::: Data shown

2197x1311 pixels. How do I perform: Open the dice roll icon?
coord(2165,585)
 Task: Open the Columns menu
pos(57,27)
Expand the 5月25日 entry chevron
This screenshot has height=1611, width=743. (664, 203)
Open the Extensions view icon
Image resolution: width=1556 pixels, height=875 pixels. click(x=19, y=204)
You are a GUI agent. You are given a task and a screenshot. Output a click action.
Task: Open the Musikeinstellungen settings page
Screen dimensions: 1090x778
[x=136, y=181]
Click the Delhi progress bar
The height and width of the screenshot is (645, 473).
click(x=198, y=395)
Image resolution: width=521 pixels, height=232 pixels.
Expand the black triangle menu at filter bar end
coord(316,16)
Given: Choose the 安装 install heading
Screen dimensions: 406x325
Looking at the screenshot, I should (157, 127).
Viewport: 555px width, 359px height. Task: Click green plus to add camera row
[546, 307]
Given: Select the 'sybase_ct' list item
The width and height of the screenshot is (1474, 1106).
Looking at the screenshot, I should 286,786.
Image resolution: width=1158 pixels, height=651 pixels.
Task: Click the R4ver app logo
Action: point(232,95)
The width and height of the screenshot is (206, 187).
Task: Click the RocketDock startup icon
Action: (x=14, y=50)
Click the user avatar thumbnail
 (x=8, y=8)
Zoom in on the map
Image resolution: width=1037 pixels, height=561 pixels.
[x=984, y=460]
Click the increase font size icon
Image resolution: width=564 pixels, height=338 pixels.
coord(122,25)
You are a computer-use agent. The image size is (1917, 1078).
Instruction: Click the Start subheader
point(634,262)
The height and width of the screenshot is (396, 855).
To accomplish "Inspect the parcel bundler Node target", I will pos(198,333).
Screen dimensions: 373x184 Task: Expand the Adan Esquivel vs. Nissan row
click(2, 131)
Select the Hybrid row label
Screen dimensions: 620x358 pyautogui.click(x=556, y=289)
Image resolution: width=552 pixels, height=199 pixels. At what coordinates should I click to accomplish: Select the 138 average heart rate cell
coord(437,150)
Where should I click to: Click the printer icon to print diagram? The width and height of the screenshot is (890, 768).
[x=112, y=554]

::::::

**Goal**
Please repeat all of the items above word for word, keeping each line as it appears.

**Full answer**
2197x1311 pixels. How do I perform: Open the dice roll icon?
coord(2165,585)
 Task: Open the Columns menu
pos(57,27)
Expand the 5月25日 entry chevron
This screenshot has height=1611, width=743. (664, 203)
Open the Extensions view icon
Image resolution: width=1556 pixels, height=875 pixels. click(x=19, y=204)
You are a GUI agent. You are given a task and a screenshot. Output a click action.
Task: Open the Musikeinstellungen settings page
Screen dimensions: 1090x778
[x=136, y=181]
Click the Delhi progress bar
The height and width of the screenshot is (645, 473).
click(x=198, y=395)
Image resolution: width=521 pixels, height=232 pixels.
Expand the black triangle menu at filter bar end
coord(316,16)
Given: Choose the 安装 install heading
Screen dimensions: 406x325
Looking at the screenshot, I should (157, 127).
Viewport: 555px width, 359px height. Task: Click green plus to add camera row
[546, 307]
Given: Select the 'sybase_ct' list item
The width and height of the screenshot is (1474, 1106).
Looking at the screenshot, I should 286,786.
Image resolution: width=1158 pixels, height=651 pixels.
Task: Click the R4ver app logo
Action: point(232,95)
The width and height of the screenshot is (206, 187).
Task: Click the RocketDock startup icon
Action: (x=14, y=50)
Click the user avatar thumbnail
 (x=8, y=8)
Zoom in on the map
Image resolution: width=1037 pixels, height=561 pixels.
[x=984, y=460]
Click the increase font size icon
Image resolution: width=564 pixels, height=338 pixels.
coord(122,25)
You are a computer-use agent. The image size is (1917, 1078).
Instruction: Click the Start subheader
point(634,262)
The height and width of the screenshot is (396, 855).
To accomplish "Inspect the parcel bundler Node target", I will pos(198,333).
Screen dimensions: 373x184 Task: Expand the Adan Esquivel vs. Nissan row
click(2, 131)
Select the Hybrid row label
Screen dimensions: 620x358 pyautogui.click(x=556, y=289)
Image resolution: width=552 pixels, height=199 pixels. At what coordinates should I click to accomplish: Select the 138 average heart rate cell
coord(437,150)
Where should I click to: Click the printer icon to print diagram? The width and height of the screenshot is (890, 768).
[x=112, y=554]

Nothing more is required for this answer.